RE: Yerushala(y)im - or Biblical Hebrew

From: Kenneth Whistler (kenw@sybase.com)
Date: Fri Jul 25 2003 - 15:10:15 EDT

  • Next message: Kenneth Whistler: "Re: Yerushala(y)im - or Biblical Hebrew"

    > To: <unicode@unicode.org>
    > Subject: RE: Yerushala(y)im - or Biblical Hebrew
    Kent asserted in response to my comment:

    >> Exactly. And frankly, I am finding it difficult to understand
    >> why people are characterizing the CGJ proposal as a kludge
    >> or an ugly hack.

    > I find the entire idea with CGJ (for any use) a kludge...

    But why? I've given a whole series of reasons explaining why
    insertion of CGJ would resolve the problem at hand without
    requiring any new encoding, without cloning any new Hebrew
    points, and without destabilizing normalization.

    Detractors come back with, essentially, "I don't like that
    because I don't like that."

    How is "discovery" that CGJ has the ideal set of properties
    to deal with the current problem any more a kludge than
    "discovering" that ZWJ/ZWNJ could be used to deal with
    ligation control as well as cursive joining, even though
    ligation was not part of their original definition?
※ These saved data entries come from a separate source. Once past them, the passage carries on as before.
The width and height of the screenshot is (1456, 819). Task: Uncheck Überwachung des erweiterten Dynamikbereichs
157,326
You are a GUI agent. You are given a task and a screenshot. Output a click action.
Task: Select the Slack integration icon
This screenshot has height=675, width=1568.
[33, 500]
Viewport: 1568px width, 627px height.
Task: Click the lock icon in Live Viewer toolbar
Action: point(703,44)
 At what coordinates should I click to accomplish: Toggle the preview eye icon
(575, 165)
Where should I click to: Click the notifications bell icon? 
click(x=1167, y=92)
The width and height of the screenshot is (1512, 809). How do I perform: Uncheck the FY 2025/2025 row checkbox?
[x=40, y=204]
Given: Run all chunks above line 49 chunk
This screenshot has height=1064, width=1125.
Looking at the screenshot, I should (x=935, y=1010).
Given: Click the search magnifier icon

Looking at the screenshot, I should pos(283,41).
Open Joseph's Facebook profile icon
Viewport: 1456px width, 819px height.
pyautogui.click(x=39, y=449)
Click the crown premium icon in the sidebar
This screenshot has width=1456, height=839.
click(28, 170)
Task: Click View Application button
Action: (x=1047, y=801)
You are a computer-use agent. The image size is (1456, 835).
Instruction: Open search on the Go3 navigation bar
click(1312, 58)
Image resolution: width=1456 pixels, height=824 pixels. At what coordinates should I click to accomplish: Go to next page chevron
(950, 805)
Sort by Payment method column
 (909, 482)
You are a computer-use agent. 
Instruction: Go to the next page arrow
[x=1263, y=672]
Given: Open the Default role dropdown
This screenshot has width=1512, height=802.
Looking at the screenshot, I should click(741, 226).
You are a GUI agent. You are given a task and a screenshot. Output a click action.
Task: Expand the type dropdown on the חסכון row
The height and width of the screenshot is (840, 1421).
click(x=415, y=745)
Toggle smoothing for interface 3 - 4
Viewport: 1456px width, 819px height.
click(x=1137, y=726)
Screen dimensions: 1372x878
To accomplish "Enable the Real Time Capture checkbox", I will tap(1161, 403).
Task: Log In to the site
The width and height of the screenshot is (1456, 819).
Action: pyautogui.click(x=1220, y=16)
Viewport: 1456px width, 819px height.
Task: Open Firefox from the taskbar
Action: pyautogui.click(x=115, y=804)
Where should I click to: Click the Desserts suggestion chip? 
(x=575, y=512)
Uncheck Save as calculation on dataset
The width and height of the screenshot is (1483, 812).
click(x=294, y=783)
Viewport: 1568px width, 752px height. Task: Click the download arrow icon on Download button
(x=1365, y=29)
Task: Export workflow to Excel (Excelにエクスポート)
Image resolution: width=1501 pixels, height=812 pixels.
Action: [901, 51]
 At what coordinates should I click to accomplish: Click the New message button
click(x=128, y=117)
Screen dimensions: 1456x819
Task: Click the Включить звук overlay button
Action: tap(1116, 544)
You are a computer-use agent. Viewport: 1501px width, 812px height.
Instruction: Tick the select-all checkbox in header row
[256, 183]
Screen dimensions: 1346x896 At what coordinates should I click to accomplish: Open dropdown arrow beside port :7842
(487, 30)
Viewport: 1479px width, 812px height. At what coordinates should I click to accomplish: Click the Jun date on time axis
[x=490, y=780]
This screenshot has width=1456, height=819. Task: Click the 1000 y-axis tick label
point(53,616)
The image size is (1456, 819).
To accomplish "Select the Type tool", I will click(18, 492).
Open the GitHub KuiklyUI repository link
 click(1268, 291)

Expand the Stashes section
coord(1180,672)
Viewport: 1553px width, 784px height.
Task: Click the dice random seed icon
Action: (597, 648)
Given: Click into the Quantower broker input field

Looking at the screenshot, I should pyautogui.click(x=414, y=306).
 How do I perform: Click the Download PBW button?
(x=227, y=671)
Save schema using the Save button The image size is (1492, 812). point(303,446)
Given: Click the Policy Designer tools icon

    For that matter, many characters originating as control
    functions for hardware have morphed in usage over time,
    as the nature of software and its requirements have
    changed. I suppose TAB, CR, LF, and FF are kludges, too,
    but they have been put to new purposes as appropriate
    over the years.

    >
    > A possible solution to the particular problem at hand that
    > hasn't yet been mentioned (that I've noticed), is to use the
    > already encoded vowel characters for the most part (also
    > for biblical texts), but use new "biblical" vowels only for the
    > occurrences where they occur as *second* vowel (with an
    > implied invisible consonant): HEBREW SECOND VOWEL HIRIQ,
    > etc. (Strikes me as rather elegant, though it requires the
    > addition of new characters.)

    Now *that* is a kludge! ;-) For all of the reasons that Ted
    Hopp immediately threw at it. It makes too many assumptions
    about the potential scope of the problem (which combinations
    are actually extant, for example), which will inevitably
    lead it back to being the same as the original proposal
    to just recode the entire set of vowel points.